Siempre me siento algo turbado en presencia de una mujer joven, hermosa y gorda. Ni siquiera yo sé la razón. Tal vez sea porque aflora espontáneamente a mi mente la imagen de sus hábitos alimenticios. Al mirar a una mujer gorda, a mi cabeza acuden de manera automática escenas donde mordisquea los crujientes berros de guarnición que le quedan en el plato o rebaña con pan, con gesto glotón, hasta la última gota de crema de leche. No puedo evitarlo. Y cuando eso ocurre, la escena de la comida va ocupando toda mi mente, igual que un ácido corroe el metal, hasta impedirle efectuar cualquier otra función.

Si la mujer sólo está gorda, aún. Una mujer que sólo sea obesa es como una nube en el cielo. Se limita a permanecer allí, flotando, y me deja indiferente. Pero cuando la mujer es joven, hermosa y gorda, la cosa cambia. Me siento impelido a adoptar cierta actitud hacia ella. Vamos, que es posible que acabe acostándome con la chica. Y yo diría que ahí reside la causa de mi turbación. Porque no es fácil acostarse con una mujer cuando tu cabeza no funciona con normalidad. Eso no quiere decir que aborrezca a las gordas. Una cosa es turbarse y otra muy distinta aborrecer. Hasta el momento, me he acostado con algunas mujeres gordas, jóvenes y hermosas, y la experiencia, en términos generales, no ha sido mala. Bien conducida, la turbación puede dar unos hermosos frutos que de ordinario jamás se obtendrían. También puede salir mal, claro está. El acto sexual es algo muy delicado, una cosa muy distinta a acercarse un domingo a unos grandes almacenes a comprar un termo. Incluso entre mujeres jóvenes, hermosas y gordas por igual, existen diferencias en cuanto al tipo de obesidad, y a mí hay un tipo de grasas que me lleva por el buen camino y otro que me sume en una ligera confusión.

En este sentido, acostarme con una mujer obesa es, para mí, un desafío. Porque las maneras de engordar de las personas, al igual que las de morir, son innumerables.

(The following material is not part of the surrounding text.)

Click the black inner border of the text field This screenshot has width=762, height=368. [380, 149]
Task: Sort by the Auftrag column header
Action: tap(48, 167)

Reflexioné sobre eso mientras recorría el pasillo detrás de aquella joven hermosa y gorda. Llevaba un pañuelo blanco alrededor del cuello de su elegante traje chaqueta de color rosa. En los lóbulos regordetes de las orejas lucía unos pendientes rectangulares de oro que despedían destellos, como señales luminosas, a cada paso que daba. En conjunto, para lo gorda que estaba, sus andares eran muy ágiles. Tal vez llevara una recia ropa interior que le marcara las líneas y la favoreciera, pero, aunque así fuera, el contoneo de sus caderas me atraía. Me gustó. Aquella gordura era de mi agrado.

No pretendo justificarme con ello, pero a mí no hay muchas mujeres que me atraigan. Más bien al contrario: pocas veces me siento atraído. Por eso, en las raras ocasiones en que me sucede, me entran ganas de poner a prueba esta atracción. Quiero comprobar a mi manera si se trata o no de verdadera atracción y, en caso de que lo sea, cómo funciona.

Así que me coloqué a su lado y me disculpé por haber llegado ocho o nueve minutos tarde a la cita.

—No sabía que me retendrían tanto rato en la entrada —dije—. Tampoco imaginaba que el ascensor fuese tan lento. Y eso que he llegado con los diez minutos de antelación obligados.

La joven hizo un conciso gesto de asentimiento, como diciendo: «Ya lo sé». Su nuca despedía fragancia a agua de colonia. Olía como si me encontrara en medio de un melonar una mañana de verano. Ese olor me produjo una curiosa sensación. Incoherente y nostálgica a la vez, como si dos recuerdos de naturaleza distinta se hubieran unido en algún lugar desconocido. A veces me embarga esa sensación. Y, en la mayoría de las ocasiones, es un olor el que desencadena ese proceso. Pero ni yo mismo puedo explicar por qué.

—Qué pasillo tan largo, ¿verdad? —le dije con el propósito de entablar conversación.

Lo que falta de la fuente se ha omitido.